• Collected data
------------
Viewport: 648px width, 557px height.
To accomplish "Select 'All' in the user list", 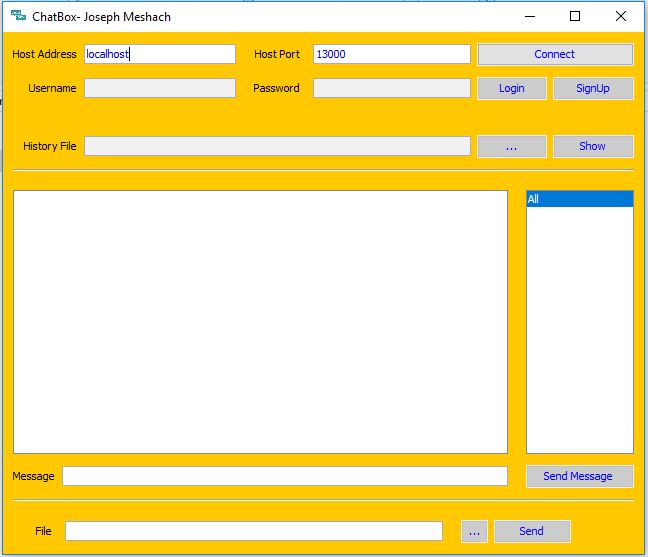I will tap(579, 199).
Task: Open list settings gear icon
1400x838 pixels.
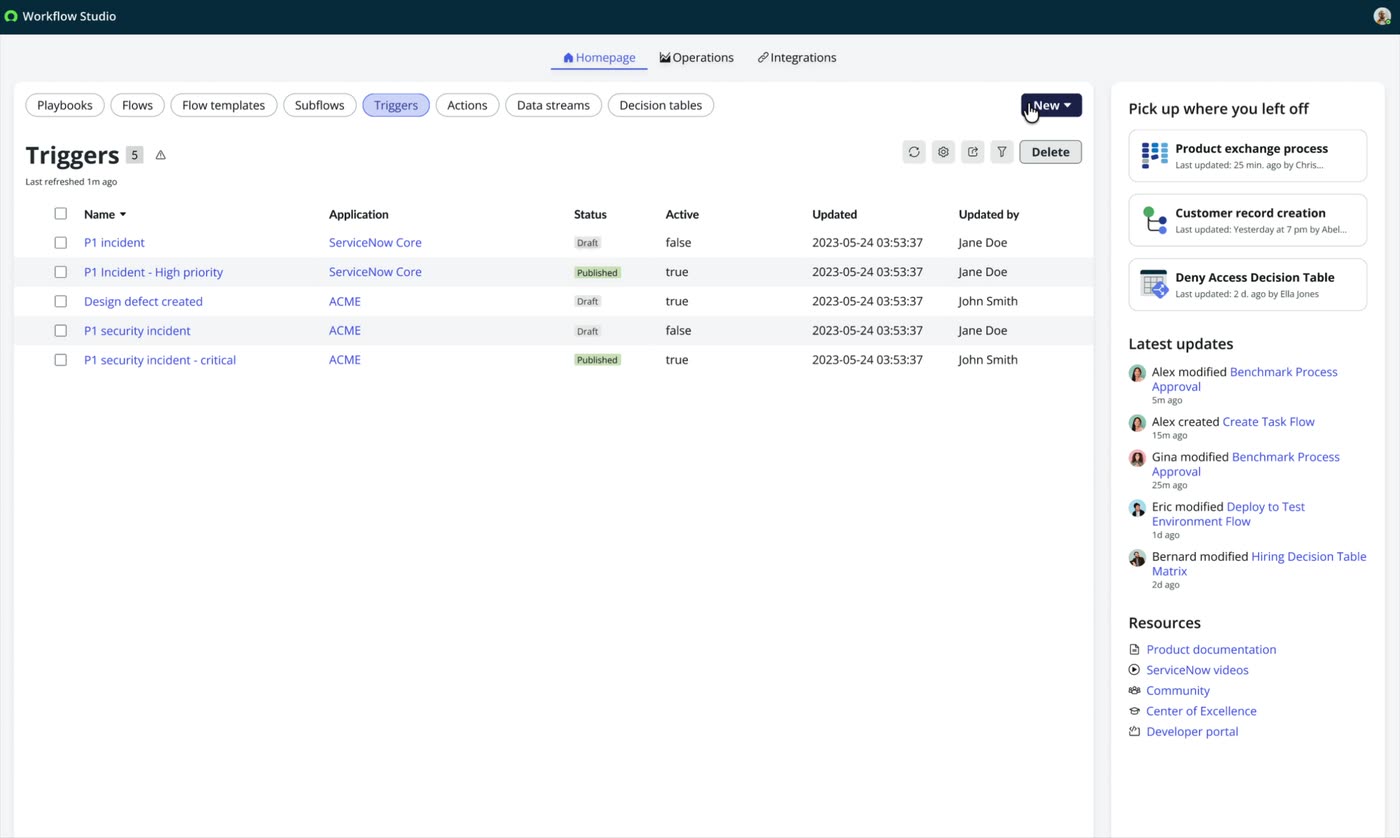Action: click(x=943, y=152)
------------
• TASK GOAL
Restate word for word the lines starting at the one that contains "Task: Open list settings gear icon" and ending at the last line of the data. Skip every picture.

• WRITTEN SOLUTION
Task: Open list settings gear icon
1400x838 pixels.
Action: click(x=943, y=152)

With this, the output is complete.